Soldiers test new terrain
RODRIGUEZ RANGE, South Korea — While a group of Hawaii-based soldiers may have left the sun and surf back in Honolulu for the frosty mountains of South Korea, they said they were thrilled with the training ranges they found just south of the Demilitarized Zone separating the Koreas.
About 50 soldiers — and four of their Stryker armored vehicles — from the 1st Battalion, 27th Infantry Regiment, 25th Infantry Division arrived in South Korea on March 18 for the annual Reception, Staging, Onward Movement and Integration/Foal Eagle exercises.
The RSOI portion tests the military’s ability to bring warfighters to the peninsula, and the Stryker brigade helped illustrate the multi-service aspect of the training.
The soldiers loaded their vehicles onto an Air Force C-17 and flew into Daegu, South Korea. From there, the Strykers were loaded onto contracted flatbed trucks and were delivered to the Rodriguez Range.
“It’s really a test to see how quickly we could mobilize,” said 2nd platoon leader 1st Lt. Dustin Lujan.
While in South Korea, Maj. Adelaido Godinez said, his soldiers fall under operational command of the 2nd Infantry Division.
In Hawaii, the soldiers must travel from Oahu’s Schofield Barracks to Pohakuloa Training Area on the big island of Hawaii to conduct much of their training.
That’s why they were happy to find the “wide-open ranges and great terrain” in South Korea.
The soldiers said they were very impressed with the support they received from the 16th Korean Service Corps workers who run range operations.
Kim Yong-un, one of the KSC workers, said he was more than happy to do what he could to make the exercise as effective as possible.
“We do everything,” he said.
That included constructing a plywood “shoot house” the soldiers wanted to use to practice clearing buildings and wooden frames from which to hang targets for individual weapons drills.
“They’re building stuff, they’re moving stuff,” said the brigade’s master gunner, Sgt. 1st Class Sean Wussen of the KSC work. “We’re setting up a pretty good lane” to train on.
And with only a limited time on the range, “we’re working it overtime,” Wussen said.
The armored 21-ton Strykers allow commanders to deliver soldiers as close as possible to the fight and that’s what they focused on during this training.
And that mission is important, said Sgt. Dusty Lamborn, a vehicle commander.

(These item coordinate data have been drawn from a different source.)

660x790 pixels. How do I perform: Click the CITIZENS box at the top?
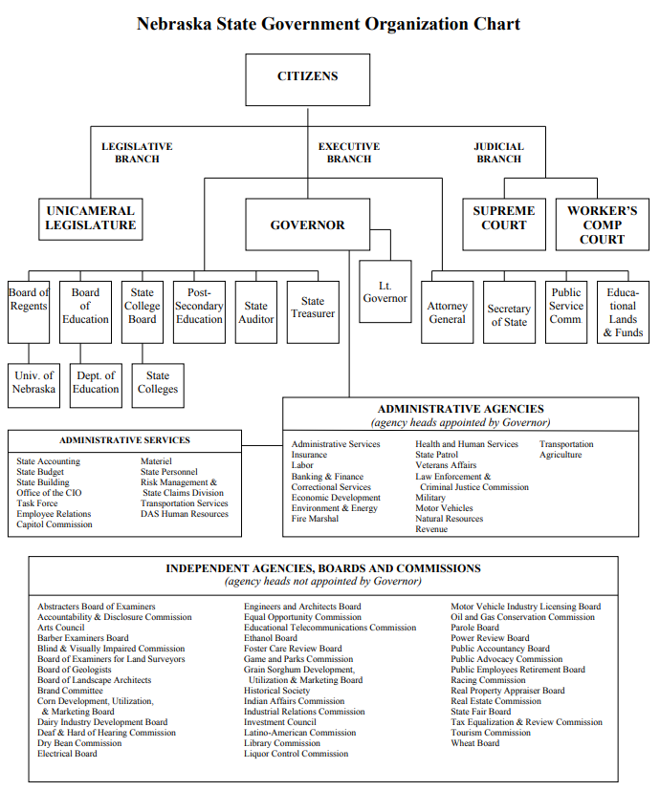[307, 78]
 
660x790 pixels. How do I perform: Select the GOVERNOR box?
[307, 225]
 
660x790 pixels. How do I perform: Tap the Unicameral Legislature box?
[90, 219]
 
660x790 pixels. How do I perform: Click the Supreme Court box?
[504, 219]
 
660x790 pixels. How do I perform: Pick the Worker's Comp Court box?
[602, 224]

“The less they have to bound out in the open, the closer we can get them to the building, the more chance of survivability,” Lamborn said of the soldiers he transports.
The Strykers are crewed by two solders — the vehicle commander and a driver. The commander controls the vehicle’s main weapon: either a .50 caliber machine gun or an MK-19 40mm grenade launcher.